The quick update: Ryane Clowe (probable concussion) and Marc Staal (eye) were both on the ice for an optional morning skate. Not sure if either will play in Game 3 tonight, but I imagine both want to. Carl Hagelin, who went leg-on-leg with Alex Ovechkin early in Game 2 and skipped practice Sunday, will play tonight.
Photo above, from Getty Images. Enjoy it. It’s the only Rangers goal of the series so far.
Meanwhile, here’s the unedited version of my column from The Journal News and LoHud.com today:
By Rick Carpiniello
GREENBURGH – The Rangers are where they are, and it’s not good and it sure hasn’t been pretty.
Is an 0-2 hole going home for Games 3 and 4 of a playoff series the end of the world? No, of course it isn’t. But the chances of coming all the way back are slim, and the way the Rangers have fallen into that hole against the Washington Capitals sure makes it look grim.
They have scored one goal in two-plus games, a wrap-around by Carl Hagelin that went in off Capitals defenseman John Erskine’s skate in Game 1. In Game 2, the Rangers went to an overtime at 0-0 for the first time since 1933 … and lost because their power play failed miserably and the Capitals’ didn’t.
The Rangers, in their entire history have come back from 0-2 to win a playoff series exactly once, in 1996 against Montreal, when they lost the first two at home.
This hole looks deeper because of their inability to score against an average Washington team and a still unproven goalie Braden Holtby.
“Every team plays defense,” Rangers coach John Tortorella said Sunday. “At times I think we’ve had chances. We haven’t capitalized. We still have to develop more. We’re going to continue trying.”
Trying isn’t the problem, finishing is. Especially when Rick Nash – who has had Capitals draped on him for two games – can’t produce a goal, or when No. 1 center Derek Stepan (one goal in 27 career playoff games) can’t buy one, or when Brad Richards, Ryan Callahan, Derek Brassard or any forward can’t chip one in.
Then again, this has been the Rangers’ bugaboo for years, especially under Tortorella.
They scored 14 goals in six games against the Devils last spring, 15 in seven against Washington before that, 14 in seven against Ottawa before that. They scored eight in five games against Washington the year before, and 11 in seven games against the Caps in 2009 (including seven in the last six games).
The power play is obviously the No. 1 culprit, to go along with a struggling penalty kill against the league’s best power play. Deadly combo. And yet the Rangers, despite very uneven play, and mostly being outplayed, could have won either game in D.C.
Hagelin, who went knee-on-knee with Alex Ovechkin early in Game 2, skipped practice Sunday, but the team said he’s fine and will play Monday night. Ryane Clowe (probable concussion) skated in practice and hasn’t ruled himself out of Game 3, but doesn’t know if he’ll play. Marc Staal (eye) also remains a possibility to return as the series goes on.

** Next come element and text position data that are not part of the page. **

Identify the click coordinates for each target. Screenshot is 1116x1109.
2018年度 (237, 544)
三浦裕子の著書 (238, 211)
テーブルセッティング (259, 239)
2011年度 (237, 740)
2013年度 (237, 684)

Mostly, though, it’s the Rangers’ collective psyche that will be tested because of the frustration of being unable to score … and understanding that without goals, there is no chance.
“That is the furthest thing of a worry for me, this group of guys,” Tortorella said. “This is a good group of guys and last time I remember, you need four games to win a series. Our guys are fully aware of that. So I don’t even think about that after a situation like (Game 2).”
He did think about a decision he made in overtime, when a long shift, then an icing, then a timeout, then another chance to change players on the ice resulted in a shift of 3:04 for Ryan McDonagh. That ended in McDonagh tossing a puck over the glass for a delay-of-game penalty and Mike Green’s power-play winner.
“If you’re asking me, should he have been on the ice, I put him on the ice 10 out of 10 times in that situation,” Tortorella said defiantly. “If it happens again (in Game 3) I’ll do the same thing.”
If the result is the same, turn out the lights.